Sunday.
We made it through the week of reflection upon fear and other topics that emerged from these contemplations. We started from being a fearless prisoner of one’s own image, looked at fear as a creative force to jousting with order and accommodate chaos. We were in a tunnel, dragging accumulated pile of baggage suffocating to anxiety and panic. I experienced an unexpected emergence of a new playful feeling I called devilishness. Perhaps this joyful state of mind brought in some alertness and the amygdala has reminded of her wisdoms. We explored the appreciation for and potentiality of liminality. The trickster joined the party marrying my devilishness with sense of conscious intend. And the last stop in the fear week took us to Japan where the kintsugi practice has shown us the beauty of damage allowing to see beyond the function.
Fear itself or considerations about it, play an important role in every decision that we make. This biological wiring is a foundational feature that makes us human. Experiencing fear allows to calibrate and position by touching own boundaries. Touching the line and sensing the limit of comfort pushes us into realisation of own finiteness and powerlessness in the face of something bigger we have no control over. This realisation is twofold.
The feeling of immobilisation and inability to control activates fear and can lead to a serious freeze response. When that happens any type of rationalisation fails until fear goes away. In the individuals for whom the desire to control is an important part of their relationship with the world around, fear is a symptom of a rigidity in the structure they have built for themselves. When it becomes too tight, tension builds up and when it can’t contain itself anymore, it cracks and eventually explodes. This collapse is then manifested in myriad of appearances - among others, anger, aggression, submissiveness and low self esteem.
On the flip side, the realisation of one’s own powerlessness and insignificance can be the most liberating experience. It completely eliminates control as an option and allows to open up to whatever comes. As you can imagine, complete surrender is a dangerous endeavour as well.
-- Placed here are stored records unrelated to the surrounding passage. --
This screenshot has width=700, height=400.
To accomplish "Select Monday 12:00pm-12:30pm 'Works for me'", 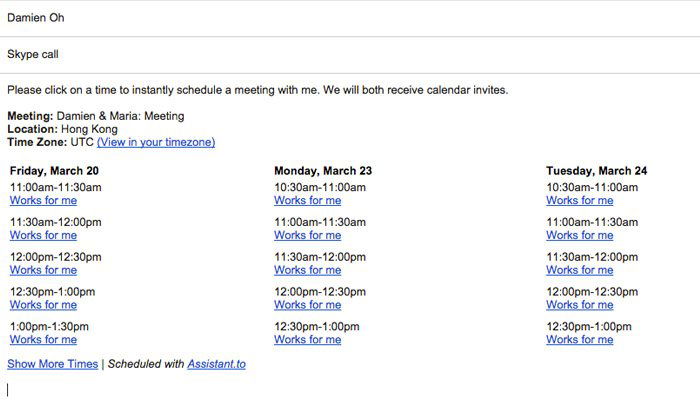I will tap(307, 305).
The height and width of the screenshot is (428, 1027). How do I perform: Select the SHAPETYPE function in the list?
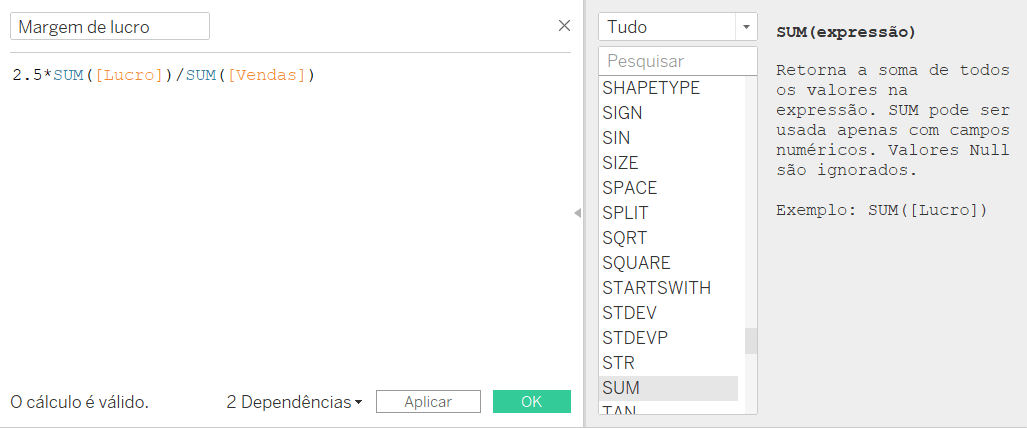[x=668, y=88]
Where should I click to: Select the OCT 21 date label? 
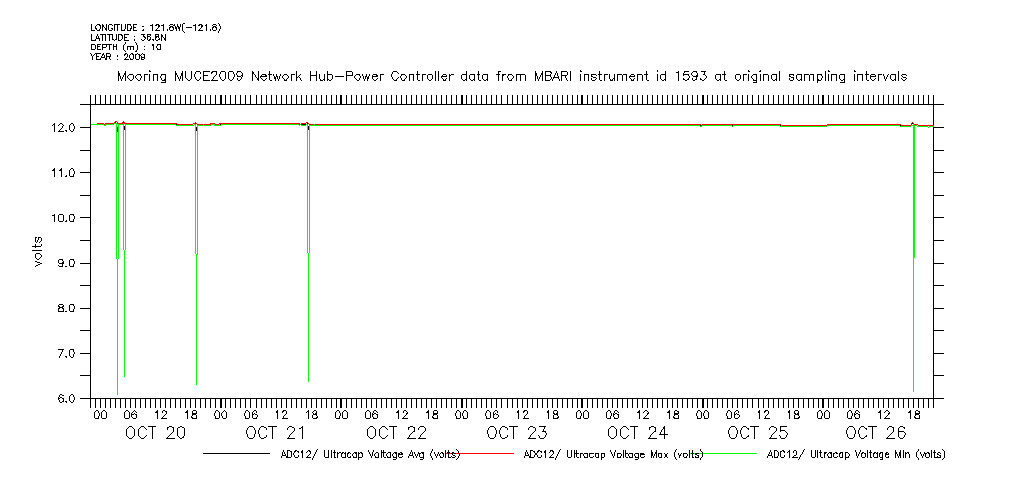click(275, 433)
Objectively speaking, even if you don’t experience danger it can still be there.
No doubt that fear has an important function that allows to open up in the right direction and at the right pace. It regulates our position towards the environment and can be used as a great revealer of our own boundaries. An the beginning of the week I asked you to write down one of your fears. Look at it now, I bet if feels more distant than a week ago. In the moment everything has different relevance than if you revisit it in a week. Take a moment and feel what is going on in your body when you read the fear. Does it recall unpleasant memories? Perhaps you are indifferent to it?
This simple exercise can facilitate necessary distancing from the source of anxiety and help to establish a dialogue with it in a calm state of mind. When we are calm, naturally there is more options available. Our deepest fears once taken out of context, put on paper and left to rest for a week, will lose their captive power. In that moment they can become alliances and help to set the boundaries for the future experiences. Explore them in safe environment first, distance from the source to investigate the sensation, get playful and curious. Being able to sit with your fear is a wonderful tool to have in the toolbox as in the face of death life comes upfront in full glory.